| Passage given |
■ ■ ■ ■

A note from the editor of the Baseball Research Journal.I was at a spring training game in Florida this year when I struck up a conversation with a stranger in the stands, as one usually does. He was passingly familiar with SABR and I told him I was the editor of the Baseball Research Journal. “Oh,” he said, “is that one about stats or about history?” He seemed surprised when I said “both.” I’m not sure why the idea persists that there is a divide between stats and history, other than the prevalent human reflex to categorize things into polar opposites, even when no opposition exists. Did any developmental psychologist ever truly debate “nature versus nurture?” All scientific evidence about what makes us who we are points to important contributions on both sides of the ledger.

But that reflex to divide things into opposing sides persists. Whether the behavior is innate or learned, there is something satisfying to our brains about it. Perhaps that’s part of why two-sided games are so interesting to us. We create two artificial opponents — maybe even rivals — and watch them compete. Major league baseball accepts no ties: each game must have a winner.

■ ■ ■ ■

| Data for this task |
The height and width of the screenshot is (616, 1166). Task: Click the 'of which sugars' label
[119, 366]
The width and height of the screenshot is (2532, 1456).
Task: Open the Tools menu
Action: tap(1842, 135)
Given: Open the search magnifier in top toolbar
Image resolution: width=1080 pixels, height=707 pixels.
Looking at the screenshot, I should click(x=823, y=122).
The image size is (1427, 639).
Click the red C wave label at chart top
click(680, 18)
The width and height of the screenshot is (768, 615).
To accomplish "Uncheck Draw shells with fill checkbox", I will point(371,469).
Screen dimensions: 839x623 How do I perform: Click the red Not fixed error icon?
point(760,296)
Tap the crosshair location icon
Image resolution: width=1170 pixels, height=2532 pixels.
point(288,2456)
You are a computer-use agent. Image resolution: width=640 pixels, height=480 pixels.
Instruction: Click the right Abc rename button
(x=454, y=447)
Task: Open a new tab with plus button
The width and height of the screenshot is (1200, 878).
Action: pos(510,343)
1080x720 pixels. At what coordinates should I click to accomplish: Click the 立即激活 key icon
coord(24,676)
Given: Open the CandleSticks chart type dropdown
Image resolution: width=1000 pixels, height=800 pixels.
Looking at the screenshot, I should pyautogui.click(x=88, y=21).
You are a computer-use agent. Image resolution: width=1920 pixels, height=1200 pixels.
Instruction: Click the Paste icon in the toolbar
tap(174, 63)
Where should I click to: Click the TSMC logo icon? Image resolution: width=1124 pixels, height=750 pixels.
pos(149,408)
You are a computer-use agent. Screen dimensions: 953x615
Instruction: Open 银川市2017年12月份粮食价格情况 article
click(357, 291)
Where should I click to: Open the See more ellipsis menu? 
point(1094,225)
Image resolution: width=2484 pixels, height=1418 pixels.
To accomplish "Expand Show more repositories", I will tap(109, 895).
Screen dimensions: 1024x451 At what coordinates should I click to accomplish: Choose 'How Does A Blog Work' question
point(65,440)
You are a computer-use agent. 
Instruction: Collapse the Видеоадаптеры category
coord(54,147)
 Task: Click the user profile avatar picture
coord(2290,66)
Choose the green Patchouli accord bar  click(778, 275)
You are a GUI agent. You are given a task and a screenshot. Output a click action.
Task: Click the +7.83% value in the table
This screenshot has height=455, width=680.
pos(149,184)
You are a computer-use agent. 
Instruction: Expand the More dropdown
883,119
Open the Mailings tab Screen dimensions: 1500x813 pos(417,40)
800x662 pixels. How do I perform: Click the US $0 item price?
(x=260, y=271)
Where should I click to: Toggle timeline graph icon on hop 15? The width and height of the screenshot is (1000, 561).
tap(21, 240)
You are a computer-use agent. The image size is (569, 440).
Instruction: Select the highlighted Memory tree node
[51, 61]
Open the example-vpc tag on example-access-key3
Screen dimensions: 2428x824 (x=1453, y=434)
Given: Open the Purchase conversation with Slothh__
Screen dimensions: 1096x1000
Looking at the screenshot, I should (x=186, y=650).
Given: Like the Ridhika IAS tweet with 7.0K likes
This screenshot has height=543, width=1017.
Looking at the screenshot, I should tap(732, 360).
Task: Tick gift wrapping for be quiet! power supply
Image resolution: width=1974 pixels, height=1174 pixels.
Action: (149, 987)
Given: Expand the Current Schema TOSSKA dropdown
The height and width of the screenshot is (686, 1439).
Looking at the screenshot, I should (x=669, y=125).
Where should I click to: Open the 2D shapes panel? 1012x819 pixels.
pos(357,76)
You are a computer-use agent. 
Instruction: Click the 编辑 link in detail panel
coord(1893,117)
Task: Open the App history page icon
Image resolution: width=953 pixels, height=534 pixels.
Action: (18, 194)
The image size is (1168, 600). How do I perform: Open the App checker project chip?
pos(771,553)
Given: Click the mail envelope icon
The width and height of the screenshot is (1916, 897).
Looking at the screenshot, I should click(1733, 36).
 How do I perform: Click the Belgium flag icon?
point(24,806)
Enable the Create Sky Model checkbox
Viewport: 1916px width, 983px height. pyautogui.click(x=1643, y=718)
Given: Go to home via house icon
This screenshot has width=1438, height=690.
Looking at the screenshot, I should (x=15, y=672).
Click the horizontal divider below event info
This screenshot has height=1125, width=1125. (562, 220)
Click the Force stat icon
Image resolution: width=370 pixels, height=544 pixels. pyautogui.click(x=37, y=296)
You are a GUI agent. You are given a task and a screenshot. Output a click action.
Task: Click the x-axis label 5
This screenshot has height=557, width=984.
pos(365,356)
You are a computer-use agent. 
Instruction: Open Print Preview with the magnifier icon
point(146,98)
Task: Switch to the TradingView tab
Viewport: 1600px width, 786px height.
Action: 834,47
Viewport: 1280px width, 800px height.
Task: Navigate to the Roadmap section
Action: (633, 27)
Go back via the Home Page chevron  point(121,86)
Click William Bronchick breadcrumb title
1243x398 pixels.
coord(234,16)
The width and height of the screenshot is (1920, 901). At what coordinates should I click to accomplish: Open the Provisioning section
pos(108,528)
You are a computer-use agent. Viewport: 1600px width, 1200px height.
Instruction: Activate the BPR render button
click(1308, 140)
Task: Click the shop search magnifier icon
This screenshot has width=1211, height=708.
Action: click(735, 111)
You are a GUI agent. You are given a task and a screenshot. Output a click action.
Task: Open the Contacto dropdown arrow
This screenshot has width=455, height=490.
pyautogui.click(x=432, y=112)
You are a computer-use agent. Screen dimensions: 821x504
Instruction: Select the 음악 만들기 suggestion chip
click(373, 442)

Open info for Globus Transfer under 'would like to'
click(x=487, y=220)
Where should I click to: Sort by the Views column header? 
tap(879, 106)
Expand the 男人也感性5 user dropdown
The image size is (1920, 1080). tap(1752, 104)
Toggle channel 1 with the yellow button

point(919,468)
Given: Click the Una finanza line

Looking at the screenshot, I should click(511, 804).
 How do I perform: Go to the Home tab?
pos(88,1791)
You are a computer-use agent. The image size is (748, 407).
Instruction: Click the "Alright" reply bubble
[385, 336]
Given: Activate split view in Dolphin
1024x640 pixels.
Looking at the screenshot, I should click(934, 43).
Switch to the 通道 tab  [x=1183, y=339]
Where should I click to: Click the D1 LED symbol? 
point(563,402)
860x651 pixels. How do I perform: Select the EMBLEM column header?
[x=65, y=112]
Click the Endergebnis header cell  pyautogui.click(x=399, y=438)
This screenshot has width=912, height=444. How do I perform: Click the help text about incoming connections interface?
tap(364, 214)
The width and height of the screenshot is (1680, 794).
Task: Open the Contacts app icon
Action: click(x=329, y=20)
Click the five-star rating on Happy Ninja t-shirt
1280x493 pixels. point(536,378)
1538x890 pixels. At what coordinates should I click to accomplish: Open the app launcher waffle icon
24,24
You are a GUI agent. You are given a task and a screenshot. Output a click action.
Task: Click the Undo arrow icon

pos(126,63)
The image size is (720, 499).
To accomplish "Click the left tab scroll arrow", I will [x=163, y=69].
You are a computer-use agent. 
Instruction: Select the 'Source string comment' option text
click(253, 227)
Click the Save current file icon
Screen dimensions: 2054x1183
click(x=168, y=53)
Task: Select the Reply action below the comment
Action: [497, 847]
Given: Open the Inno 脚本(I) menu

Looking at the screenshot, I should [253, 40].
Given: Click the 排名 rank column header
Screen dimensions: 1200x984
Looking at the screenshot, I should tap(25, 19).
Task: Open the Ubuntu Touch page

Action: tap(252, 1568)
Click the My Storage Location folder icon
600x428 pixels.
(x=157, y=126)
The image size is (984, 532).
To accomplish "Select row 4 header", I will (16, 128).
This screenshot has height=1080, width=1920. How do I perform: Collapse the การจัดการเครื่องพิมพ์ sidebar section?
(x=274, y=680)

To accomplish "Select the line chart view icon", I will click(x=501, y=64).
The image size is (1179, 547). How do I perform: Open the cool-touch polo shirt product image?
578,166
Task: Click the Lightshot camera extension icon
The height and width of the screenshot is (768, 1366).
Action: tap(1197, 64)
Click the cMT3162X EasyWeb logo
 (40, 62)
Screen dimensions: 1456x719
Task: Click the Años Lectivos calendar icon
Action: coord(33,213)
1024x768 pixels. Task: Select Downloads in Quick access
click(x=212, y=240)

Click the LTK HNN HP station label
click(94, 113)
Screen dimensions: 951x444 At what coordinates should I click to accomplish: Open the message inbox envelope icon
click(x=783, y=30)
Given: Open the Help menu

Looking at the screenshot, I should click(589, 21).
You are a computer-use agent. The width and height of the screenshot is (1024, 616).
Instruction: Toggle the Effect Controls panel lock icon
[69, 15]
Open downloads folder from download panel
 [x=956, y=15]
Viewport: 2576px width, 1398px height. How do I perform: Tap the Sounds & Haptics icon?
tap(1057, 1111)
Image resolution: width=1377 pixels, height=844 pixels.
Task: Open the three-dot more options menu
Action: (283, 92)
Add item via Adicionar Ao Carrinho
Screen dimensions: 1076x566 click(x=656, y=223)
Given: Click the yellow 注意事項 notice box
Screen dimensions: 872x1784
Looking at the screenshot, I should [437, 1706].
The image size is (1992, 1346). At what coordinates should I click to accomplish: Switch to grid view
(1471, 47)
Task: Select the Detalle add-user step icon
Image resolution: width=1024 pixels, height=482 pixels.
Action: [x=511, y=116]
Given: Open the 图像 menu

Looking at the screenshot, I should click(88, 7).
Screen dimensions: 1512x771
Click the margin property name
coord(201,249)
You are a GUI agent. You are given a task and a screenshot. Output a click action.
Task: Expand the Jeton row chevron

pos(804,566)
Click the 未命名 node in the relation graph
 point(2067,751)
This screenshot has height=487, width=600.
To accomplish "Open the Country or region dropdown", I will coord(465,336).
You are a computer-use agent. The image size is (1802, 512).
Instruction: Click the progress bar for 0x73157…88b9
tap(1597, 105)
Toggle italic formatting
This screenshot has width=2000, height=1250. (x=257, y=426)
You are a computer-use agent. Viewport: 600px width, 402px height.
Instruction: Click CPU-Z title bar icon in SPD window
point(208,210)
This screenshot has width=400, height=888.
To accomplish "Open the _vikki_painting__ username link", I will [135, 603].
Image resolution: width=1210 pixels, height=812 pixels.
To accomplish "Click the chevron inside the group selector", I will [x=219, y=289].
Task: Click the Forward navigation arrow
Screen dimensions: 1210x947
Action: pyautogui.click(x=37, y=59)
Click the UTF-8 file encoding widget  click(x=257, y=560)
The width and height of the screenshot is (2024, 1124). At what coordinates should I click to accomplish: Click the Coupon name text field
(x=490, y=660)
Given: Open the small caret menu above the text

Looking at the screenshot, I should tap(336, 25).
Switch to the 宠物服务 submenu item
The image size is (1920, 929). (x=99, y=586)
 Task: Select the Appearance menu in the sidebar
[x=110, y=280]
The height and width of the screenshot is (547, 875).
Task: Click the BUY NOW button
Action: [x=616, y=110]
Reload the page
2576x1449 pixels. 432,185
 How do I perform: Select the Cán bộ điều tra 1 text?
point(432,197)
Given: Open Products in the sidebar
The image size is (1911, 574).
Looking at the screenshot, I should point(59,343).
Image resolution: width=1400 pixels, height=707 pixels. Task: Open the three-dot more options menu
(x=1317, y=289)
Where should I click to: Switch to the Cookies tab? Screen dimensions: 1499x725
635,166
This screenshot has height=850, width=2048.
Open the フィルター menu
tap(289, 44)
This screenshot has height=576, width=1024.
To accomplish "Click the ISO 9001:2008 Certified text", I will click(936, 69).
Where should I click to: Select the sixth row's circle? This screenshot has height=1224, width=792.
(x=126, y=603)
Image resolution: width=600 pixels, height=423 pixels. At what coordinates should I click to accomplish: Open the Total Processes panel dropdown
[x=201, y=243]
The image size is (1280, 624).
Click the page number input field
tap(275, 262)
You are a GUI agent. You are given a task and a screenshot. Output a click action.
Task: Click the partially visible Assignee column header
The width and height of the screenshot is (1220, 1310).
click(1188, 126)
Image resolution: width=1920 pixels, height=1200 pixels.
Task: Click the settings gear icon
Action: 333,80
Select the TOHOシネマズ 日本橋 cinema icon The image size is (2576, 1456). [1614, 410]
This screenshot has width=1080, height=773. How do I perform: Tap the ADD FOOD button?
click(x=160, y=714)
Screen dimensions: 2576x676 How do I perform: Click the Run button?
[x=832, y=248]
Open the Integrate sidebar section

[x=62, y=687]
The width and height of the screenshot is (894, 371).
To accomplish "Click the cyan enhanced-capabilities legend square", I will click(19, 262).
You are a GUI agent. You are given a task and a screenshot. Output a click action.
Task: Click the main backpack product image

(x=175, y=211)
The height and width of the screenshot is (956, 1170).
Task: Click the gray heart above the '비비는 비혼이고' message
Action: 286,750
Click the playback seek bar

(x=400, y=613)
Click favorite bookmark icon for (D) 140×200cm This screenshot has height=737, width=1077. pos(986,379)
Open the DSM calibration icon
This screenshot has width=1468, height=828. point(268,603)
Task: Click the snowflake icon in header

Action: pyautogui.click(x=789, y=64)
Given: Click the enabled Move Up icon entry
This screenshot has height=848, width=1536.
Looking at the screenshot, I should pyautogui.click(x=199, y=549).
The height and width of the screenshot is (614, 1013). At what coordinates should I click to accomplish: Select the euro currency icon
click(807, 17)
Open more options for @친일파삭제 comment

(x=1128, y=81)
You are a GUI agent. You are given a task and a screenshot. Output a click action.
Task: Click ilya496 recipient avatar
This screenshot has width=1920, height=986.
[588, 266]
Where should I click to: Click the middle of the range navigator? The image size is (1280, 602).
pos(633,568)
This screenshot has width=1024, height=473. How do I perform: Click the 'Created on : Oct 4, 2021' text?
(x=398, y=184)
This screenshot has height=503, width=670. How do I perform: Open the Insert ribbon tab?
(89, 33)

■ ■ ■ ■

| Directions |
[A] Can you render the records as a numbered list, starting with the line that contains "Expand the 男人也感性5 user dropdown" and going on through the line that contains "[x=65, y=112]", with blank lines left out?
[B] Could you continue the editor's note on stats and history in baseball from the point where it stops?

| Task-by-task outputs |
[A]
1. Expand the 男人也感性5 user dropdown
2. The image size is (1920, 1080). tap(1752, 104)
3. Toggle channel 1 with the yellow button
4. point(919,468)
5. Given: Click the Una finanza line
6. Looking at the screenshot, I should click(511, 804).
7.  How do I perform: Go to the Home tab?
8. pos(88,1791)
9. You are a computer-use agent. The image size is (748, 407).
10. Instruction: Click the "Alright" reply bubble
11. [385, 336]
12. Given: Activate split view in Dolphin
13. 1024x640 pixels.
14. Looking at the screenshot, I should click(934, 43).
15. Switch to the 通道 tab  [x=1183, y=339]
16. Where should I click to: Click the D1 LED symbol? 
17. point(563,402)
18. 860x651 pixels. How do I perform: Select the EMBLEM column header?
19. [x=65, y=112]

[B]
In real life, though, outside the artificial confines of fair versus foul, history and stats are not in opposition any more than letters and numbers are rivals. Both are needed for understanding and learning. Stats are not the enemy of poetic pursuits. When a player or team makes an assault on the record books, those books are not filled with the prose of Homer or Shakespeare, but with numbers. I have never heard a critic of analytics claim that a baseball game’s score being counted in discrete runs and declaring the winner based on quantity “takes away the human element,” so why should counting any other element of the game? After all, although it’s the final score that matters, it’s how it was achieved that is the story. Every number is a creation of history in action.

So whether you are all about the journey or the destination — or, more likely, you enjoy both — I hope you’ll enjoy this issue of the Baseball Research Journal. As usual, these SABR researchers take us to places near and far, to times recent and distant, and look at names, numbers, people, teams, players, incidents, rules, terminology, and more. Nearly every piece has some measure of both stats and history in varying amounts, a variety that hopefully means there’s something for everyone here.